### WORK ITEM
Which lines of the records contain the word "dimensions"? Copy each one.

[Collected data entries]
^^^^^^^^

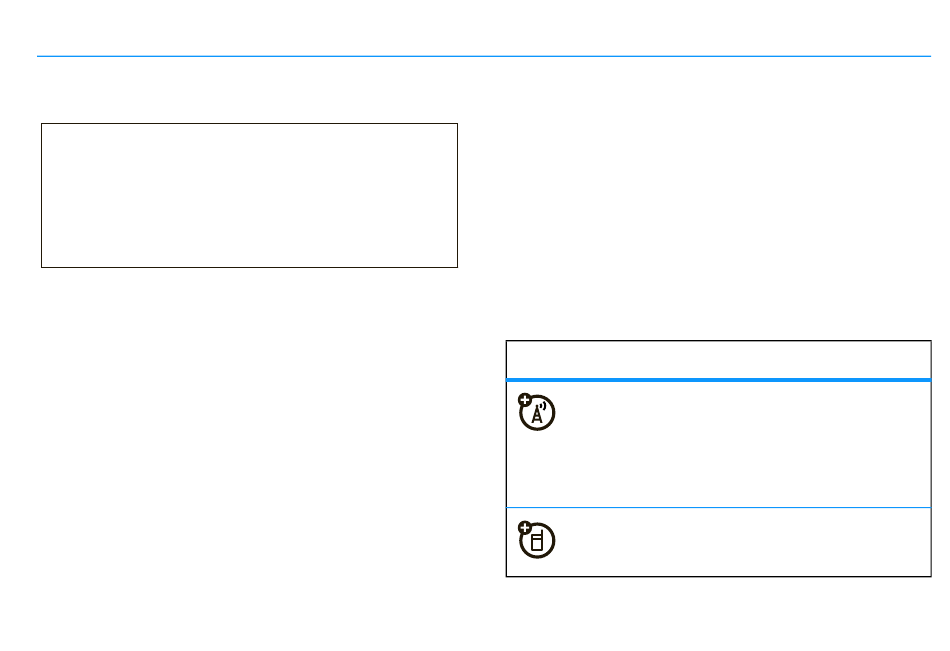The width and height of the screenshot is (950, 651).
Task: Click the thick blue header separator bar
Action: click(719, 380)
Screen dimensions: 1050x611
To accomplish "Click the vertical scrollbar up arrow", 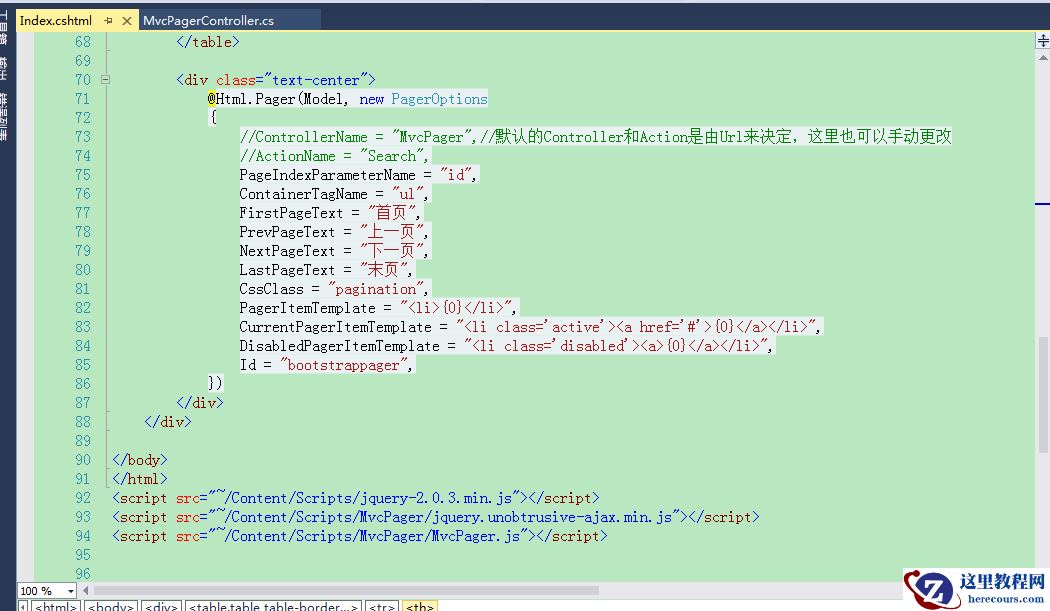I will (x=1043, y=57).

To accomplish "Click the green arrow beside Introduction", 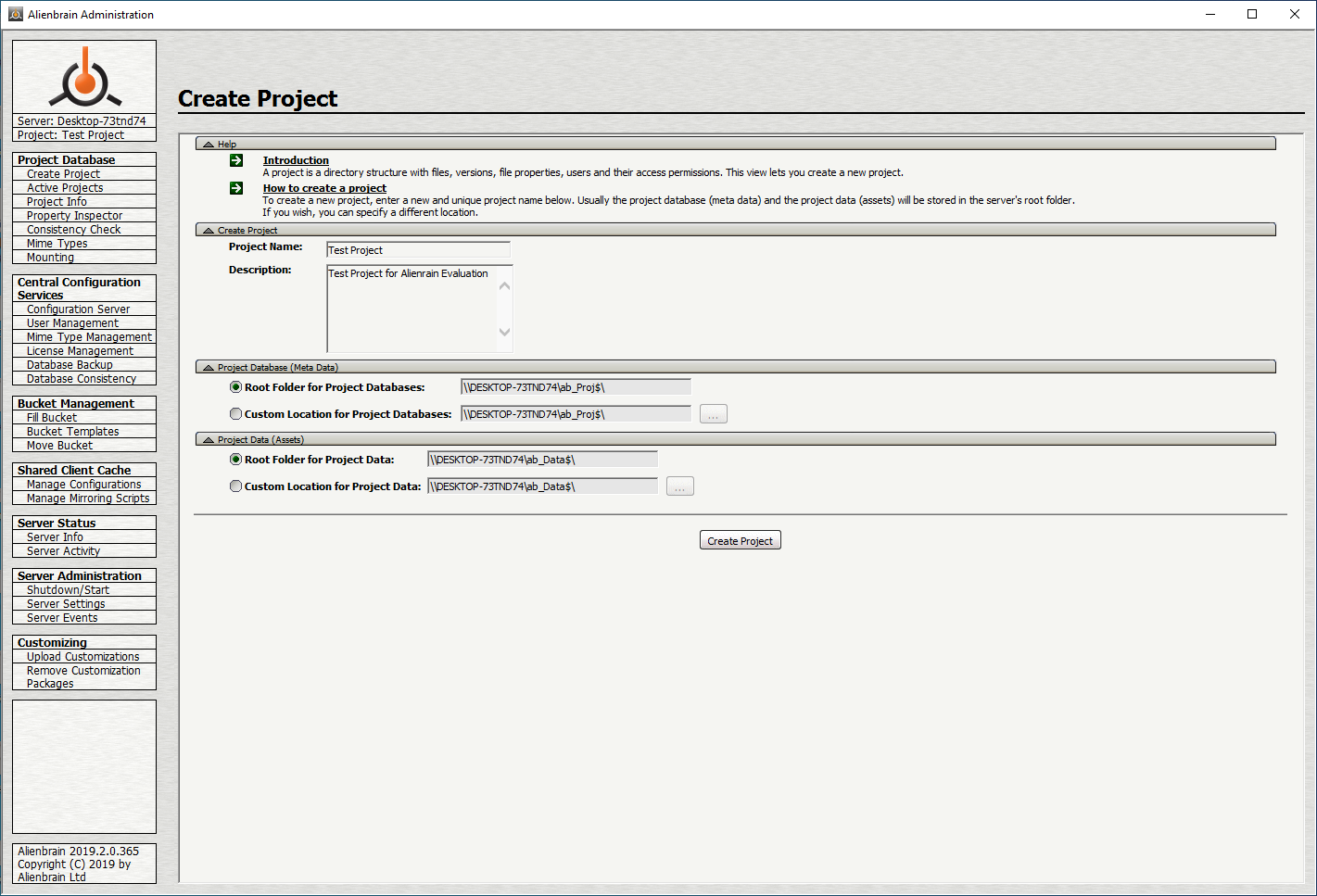I will tap(236, 160).
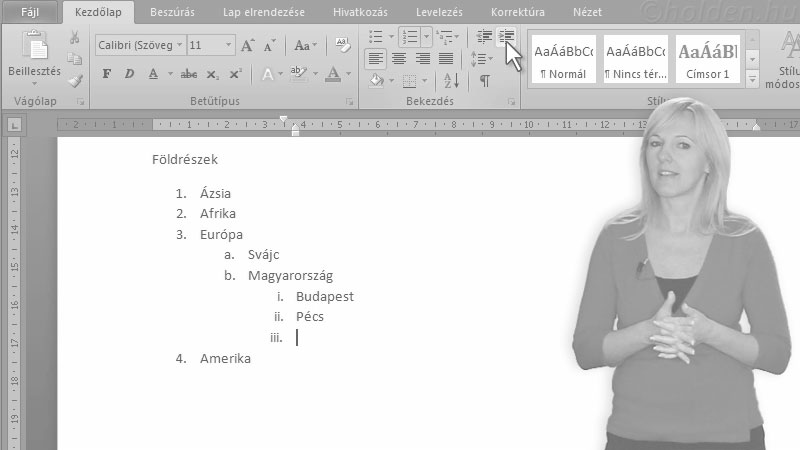Open the Calibri font name dropdown

coord(179,46)
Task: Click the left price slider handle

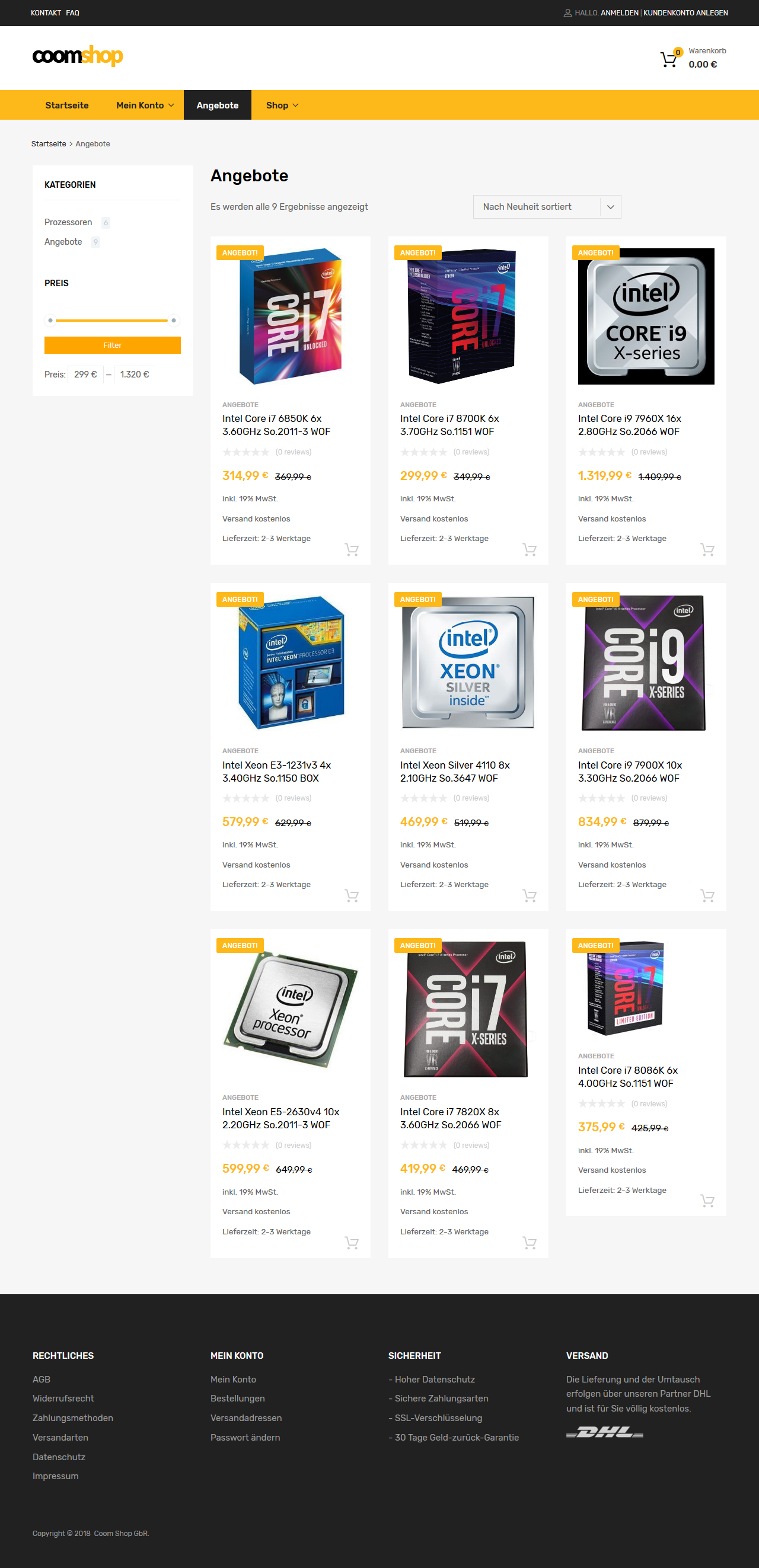Action: click(x=50, y=320)
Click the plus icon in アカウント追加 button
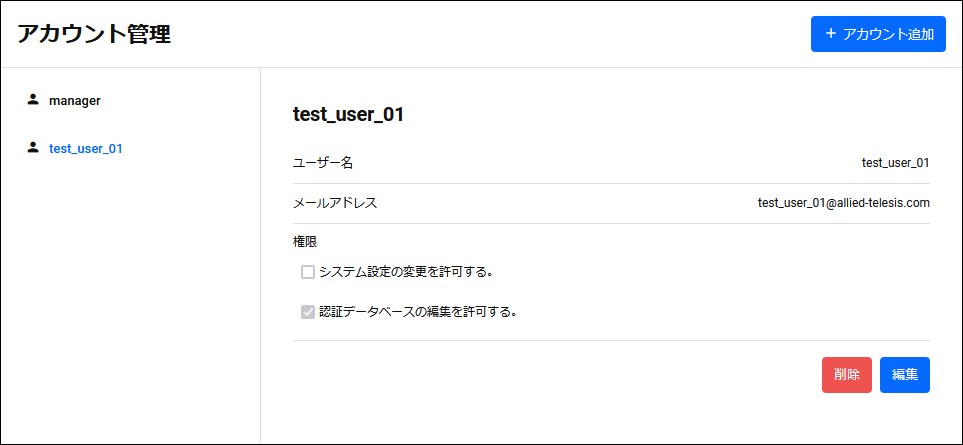Viewport: 963px width, 445px height. 831,34
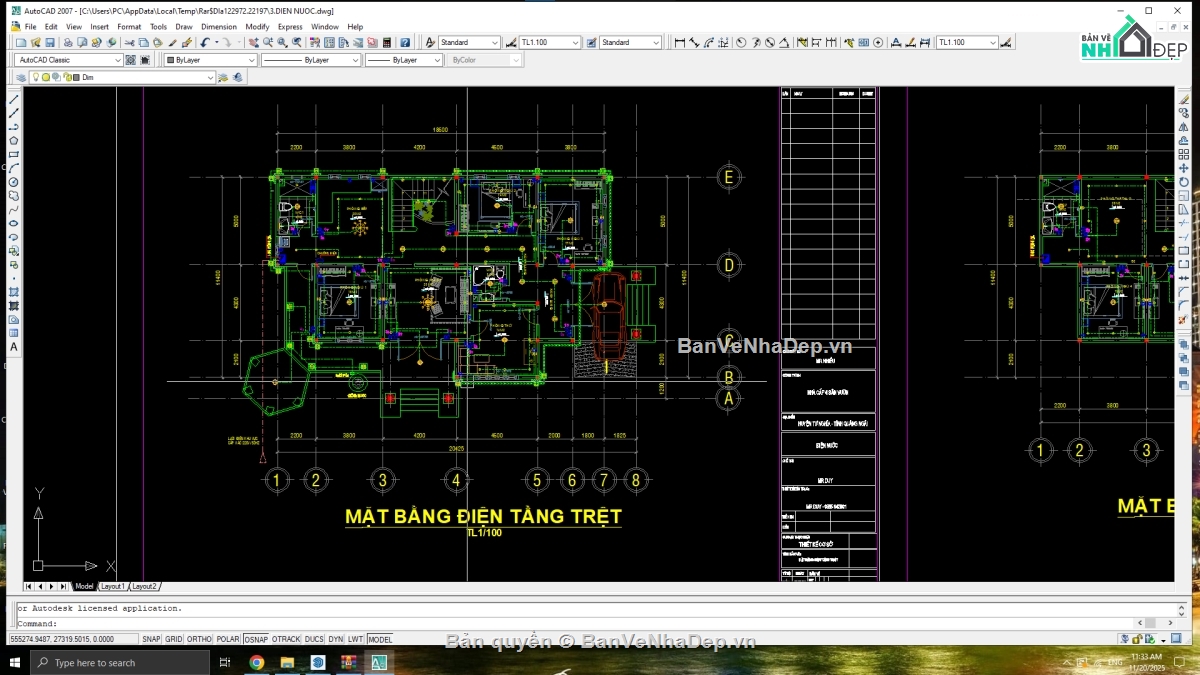The height and width of the screenshot is (675, 1200).
Task: Click the POLAR status button
Action: 228,639
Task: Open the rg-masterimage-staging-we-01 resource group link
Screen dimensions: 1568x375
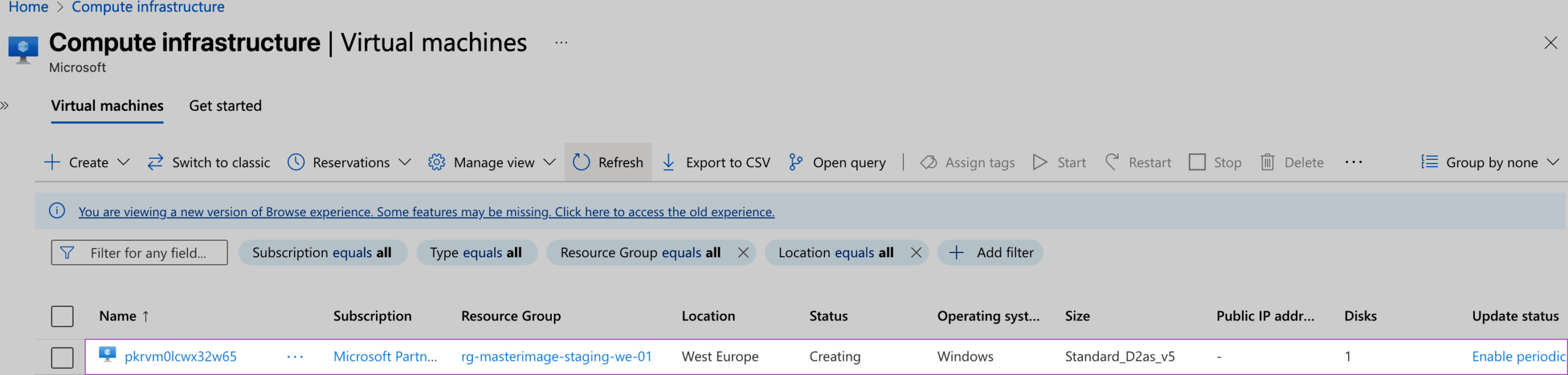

^^^^^^^^

### RESPONSE BELOW
Screen dimensions: 1050x611
Screen dimensions: 1568x375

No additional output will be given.